You are viewing docs for an older version of Linkerd. You may want the latest documentation for this page instead.
  • GitHub
  • Slack
  • Linkerd Forum

Retries

Linkerd can be configured to automatically retry requests when it receives a failed response instead of immediately returning that failure to the client. This is valuable tool for improving success rate in the face of transient failures.

Retries are a client-side behavior, and are therefore performed by the outbound side of the Linkerd proxy.1 If retries are configured on an HTTPRoute or GRPCRoute with multiple backends, each retry of a request can potentially get sent to a different backend. If a request has a body larger than 64KiB then it will not be retried.

Configuring Retries

Retries are configured by a set of annotations which can be set on a Kubernetes Service resource or on a HTTPRoute or GRPCRoute which has a Service as a parent. Client proxies will then retry failed requests to that Service or route. If any retry configuration annotations are present on a route resource, they override all retry configuration annotations on the parent Service.

Warning

Retries configured in this way are incompatible with ServiceProfiles. If a ServiceProfile is defined for a Service, proxies will use the ServiceProfile retry configuration and ignore any retry annotations.

HTTP Retries

To configure HTTP retries, set retry.linkerd.io/http on a Service or an HTTPRoute. This annotation is not valid on a GRPCRoute resource.

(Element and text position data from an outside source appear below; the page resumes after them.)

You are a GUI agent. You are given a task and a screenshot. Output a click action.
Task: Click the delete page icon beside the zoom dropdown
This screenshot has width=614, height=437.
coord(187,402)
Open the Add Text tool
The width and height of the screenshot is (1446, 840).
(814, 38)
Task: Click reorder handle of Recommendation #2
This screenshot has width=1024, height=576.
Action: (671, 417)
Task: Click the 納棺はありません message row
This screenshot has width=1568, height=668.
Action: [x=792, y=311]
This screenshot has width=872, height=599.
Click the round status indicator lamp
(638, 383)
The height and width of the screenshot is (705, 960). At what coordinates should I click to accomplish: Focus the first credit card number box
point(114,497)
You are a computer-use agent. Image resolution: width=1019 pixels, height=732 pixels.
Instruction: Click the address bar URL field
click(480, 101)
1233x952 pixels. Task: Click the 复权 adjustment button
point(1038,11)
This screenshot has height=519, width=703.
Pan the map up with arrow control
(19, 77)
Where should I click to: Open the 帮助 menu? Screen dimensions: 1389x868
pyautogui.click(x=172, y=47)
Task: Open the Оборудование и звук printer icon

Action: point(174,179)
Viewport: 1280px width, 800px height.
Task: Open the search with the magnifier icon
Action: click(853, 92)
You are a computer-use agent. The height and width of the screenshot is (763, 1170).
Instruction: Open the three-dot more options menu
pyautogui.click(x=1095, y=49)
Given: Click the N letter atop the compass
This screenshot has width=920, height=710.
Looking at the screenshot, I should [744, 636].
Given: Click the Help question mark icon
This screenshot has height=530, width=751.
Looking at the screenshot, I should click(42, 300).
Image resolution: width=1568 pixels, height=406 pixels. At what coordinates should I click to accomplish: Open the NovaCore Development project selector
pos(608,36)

retry.linkerd.io/http is a comma-separated list of HTTP response codes which should be retried. Each element of the list may be:

  • xxx to retry a single response code (for example, "504" – remember, annotation values must be strings!);
  • xxx-yyy to retry a range of response codes (for example, 500-504);
  • gateway-error to retry response codes 502-504; or
  • 5xx to retry all 5XX response codes.

gRPC Retries

To configure gRPC retries, set retry.linkerd.io/grpc on a Service or a GRPCRoute. This annotation is not valid on an HTTPRoute resource.

retry.linkerd.io/grpc is a comma-separated list of gRPC status codes which should be retried. Each element of the list may be:

  • cancelled
  • deadline-exceeded
  • internal
  • resource-exhausted
  • unavailable

General Retry Configuration

These annotations are valid on Service, HTTPRoute, and GRPCRoute resources.

  • retry.linkerd.io/limit: The maximum number of times a request can be retried. If unspecified, the default is 1.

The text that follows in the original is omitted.